- _Prompt_: Even if the data beneath seems repetitive, write it all out again exactly.

- _Extracted records_:
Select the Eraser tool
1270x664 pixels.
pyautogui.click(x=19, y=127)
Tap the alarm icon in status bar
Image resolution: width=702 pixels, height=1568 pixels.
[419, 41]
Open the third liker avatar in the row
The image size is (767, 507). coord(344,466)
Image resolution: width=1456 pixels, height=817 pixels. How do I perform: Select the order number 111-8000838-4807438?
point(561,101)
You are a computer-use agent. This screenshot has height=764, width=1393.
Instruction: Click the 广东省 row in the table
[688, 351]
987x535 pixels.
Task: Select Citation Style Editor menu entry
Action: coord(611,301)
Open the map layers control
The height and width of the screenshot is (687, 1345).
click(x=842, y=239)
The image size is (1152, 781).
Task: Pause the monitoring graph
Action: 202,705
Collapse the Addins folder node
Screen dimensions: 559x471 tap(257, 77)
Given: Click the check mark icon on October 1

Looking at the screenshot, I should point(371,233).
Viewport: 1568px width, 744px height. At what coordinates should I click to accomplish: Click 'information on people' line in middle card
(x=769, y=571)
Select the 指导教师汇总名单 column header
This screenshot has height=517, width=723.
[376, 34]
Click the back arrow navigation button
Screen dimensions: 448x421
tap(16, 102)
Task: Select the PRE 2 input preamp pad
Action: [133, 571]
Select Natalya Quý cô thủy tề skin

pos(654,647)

- _Answer area_:
Select the Eraser tool
1270x664 pixels.
pyautogui.click(x=19, y=127)
Tap the alarm icon in status bar
Image resolution: width=702 pixels, height=1568 pixels.
[419, 41]
Open the third liker avatar in the row
The image size is (767, 507). coord(344,466)
Image resolution: width=1456 pixels, height=817 pixels. How do I perform: Select the order number 111-8000838-4807438?
point(561,101)
You are a computer-use agent. This screenshot has height=764, width=1393.
Instruction: Click the 广东省 row in the table
[688, 351]
987x535 pixels.
Task: Select Citation Style Editor menu entry
Action: coord(611,301)
Open the map layers control
The height and width of the screenshot is (687, 1345).
click(x=842, y=239)
The image size is (1152, 781).
Task: Pause the monitoring graph
Action: 202,705
Collapse the Addins folder node
Screen dimensions: 559x471 tap(257, 77)
Given: Click the check mark icon on October 1

Looking at the screenshot, I should point(371,233).
Viewport: 1568px width, 744px height. At what coordinates should I click to accomplish: Click 'information on people' line in middle card
(x=769, y=571)
Select the 指导教师汇总名单 column header
This screenshot has height=517, width=723.
[376, 34]
Click the back arrow navigation button
Screen dimensions: 448x421
tap(16, 102)
Task: Select the PRE 2 input preamp pad
Action: [133, 571]
Select Natalya Quý cô thủy tề skin

pos(654,647)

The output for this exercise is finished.